Barty backed in stacked women's draw

For the first time since 1997, neither Serena nor Venus Williams will take part in the Australian Open. Yet the women's tour is in rude health, even without those great bastions.

Ash Barty is world number one and a standout pick for many, only enhancing her claims after winning an Adelaide International title in the run-up to this fortnight.

But there is staggering depth on the women's side at present, and Barty will face stiff competition.

Incredibly, the last five grand slam finals have featured 10 different women, and teenager Emma Raducanu's against-all-odds US Open triumph in September shows best of all that new stars are emerging.

Yet since 2000, only three non-seeded players have reached the women's singles final at the Australian Open: Serena Williams in 2007, Justine Henin in 2010 and Garbine Muguruza in 2020. 

Barty could become the first Australian to be women's champion since Chris O'Neil in 1978, and the first to reach the final since Wendy Turnbull lost to Hana Mandlikova in 1980.

The Queenslander is the top seed, and the last time the number one failed to reach at least the fourth round at Melbourne Park was in 1979, when Virginia Ruzici lost her opening match. Barty ended a long wait for an Australian winner of the women's title at Wimbledon last year, so why not closer to home as well?

 

Naomi Osaka is back, so what should we expect?

Truth be told, that's hard to know. Osaka took time out from tennis after the US Open to focus on her mental health and enjoyed hanging out with friends, before deciding she missed tennis enough to go back on tour.

She had three wins at the Melbourne Summer Set tournament recently before withdrawing from a fourth match, saying her body had "got a shock" from the intensity. As defending champion in the season's first major, she has a target on her back and will need to find a way to handle that.

Over the past six seasons, only Osaka has managed to win back-to-back grand slam singles titles among the women, and she has done so twice (US Open 2018 and Australian Open 2019, plus US Open 2020 and Australian Open 2021).

The last player to win back-to-back women's Australian Open singles titles was Victoria Azarenka (2012 and 2013), so it does not happen regularly.

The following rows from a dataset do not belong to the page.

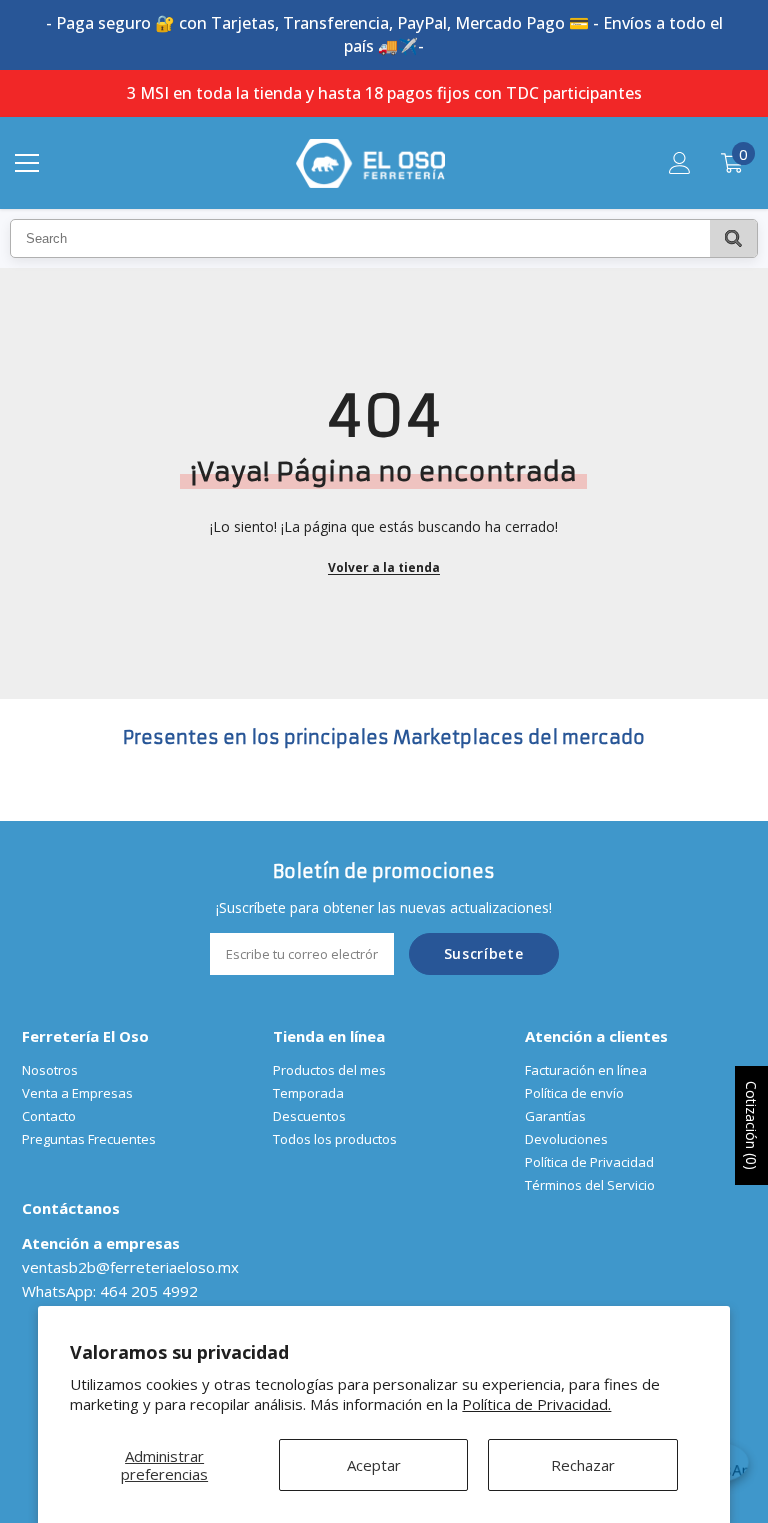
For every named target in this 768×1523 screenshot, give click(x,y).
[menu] (27, 163)
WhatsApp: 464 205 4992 (110, 1291)
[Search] (733, 238)
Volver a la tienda (384, 567)
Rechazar (583, 1465)
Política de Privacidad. (536, 1404)
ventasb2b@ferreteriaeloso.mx (130, 1267)
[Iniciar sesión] (680, 163)
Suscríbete (484, 953)
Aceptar (374, 1465)
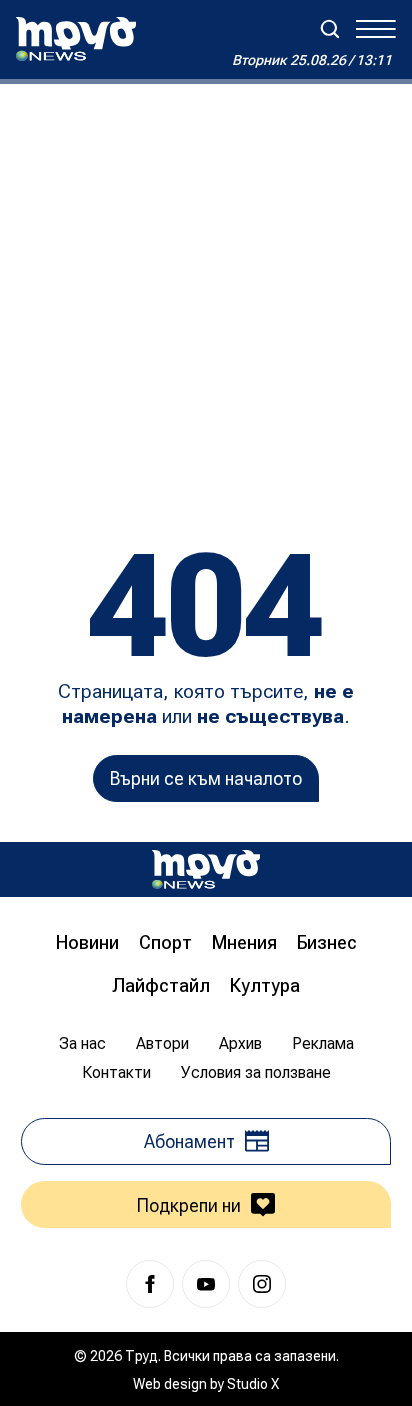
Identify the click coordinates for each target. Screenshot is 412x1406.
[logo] (76, 39)
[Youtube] (206, 1284)
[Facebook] (150, 1284)
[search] (330, 29)
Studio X (253, 1384)
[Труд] (206, 869)
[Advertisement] (206, 300)
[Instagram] (262, 1284)
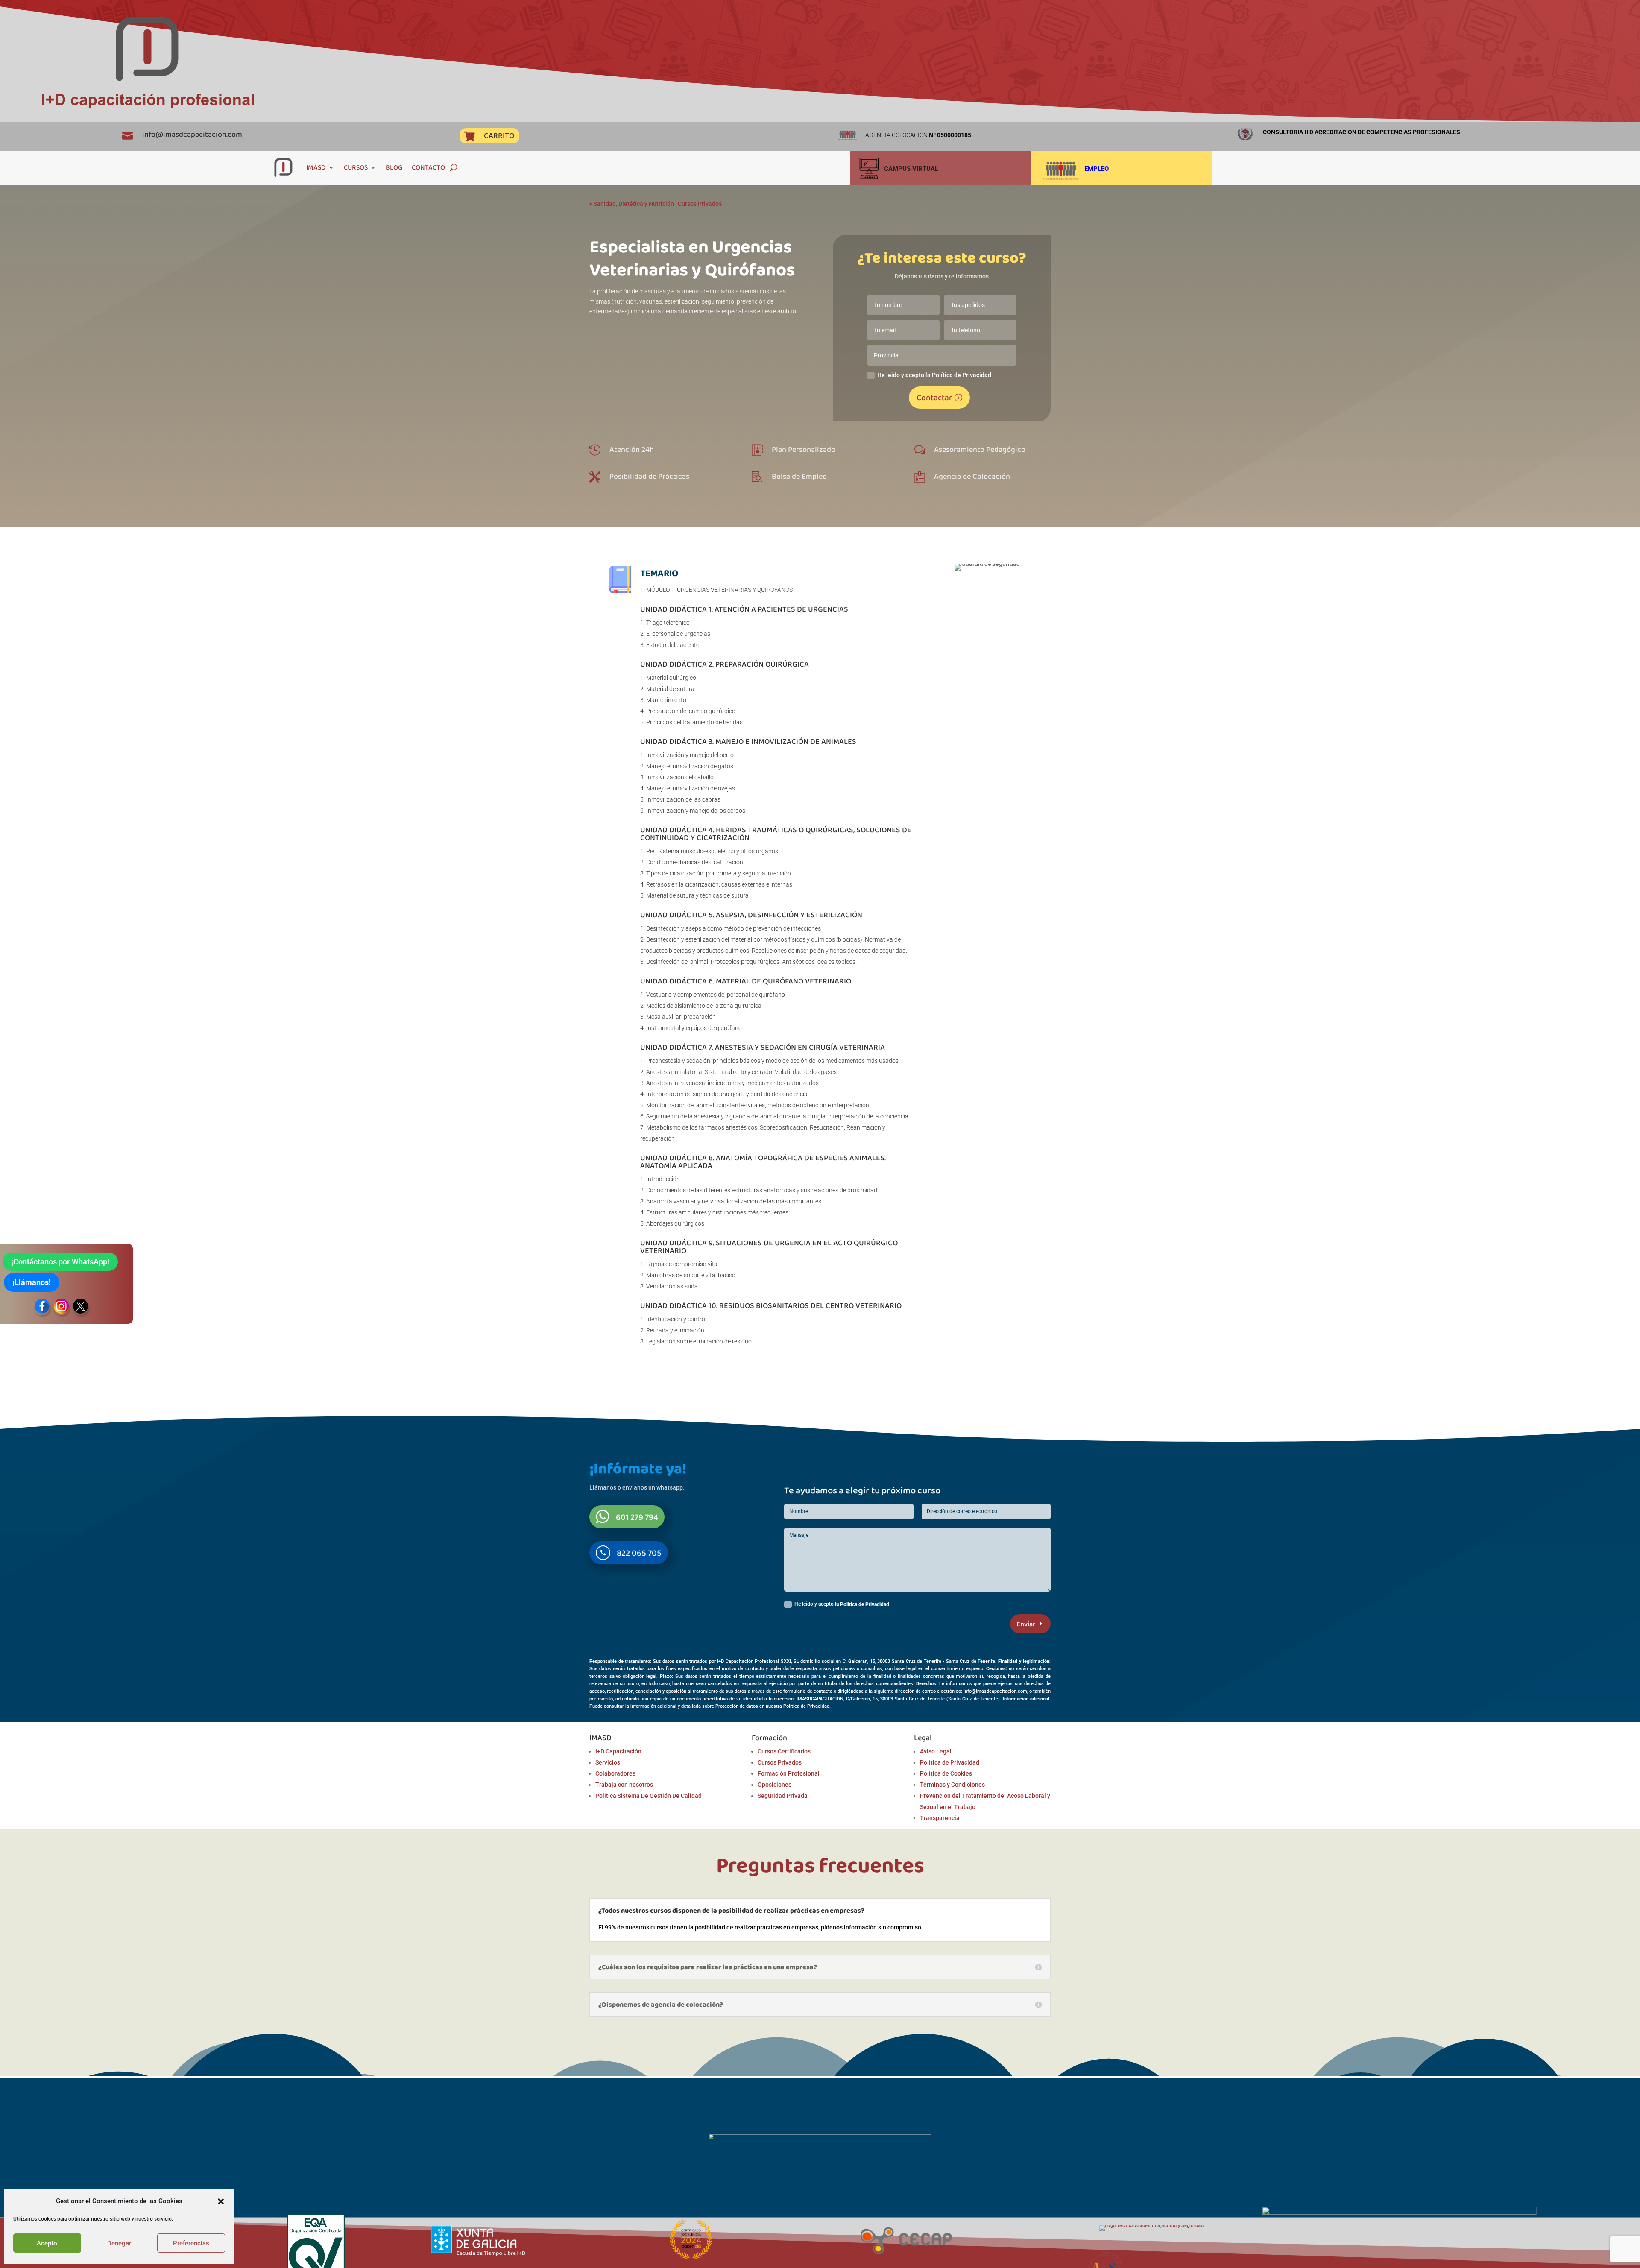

Osaka has an 85 per cent win rate at this tournament: since 2000, only Jennifer Capriati (90 per cent) and Serena Williams (89 per cent) have had a higher win percentage in the main draw.

 

You want challengers to the big two? Try sticking a pin in the draw

The Daphne Akhurst Memorial Cup, which goes to the champion, is a trophy that upwards of a dozen women will seriously believe they can win.

Aryna Sabalenka has reached the semi-finals of the last two slams but is mired in some kind of hellish serving groove, having made 74 double faults in her last four matches and lost the last three in a row.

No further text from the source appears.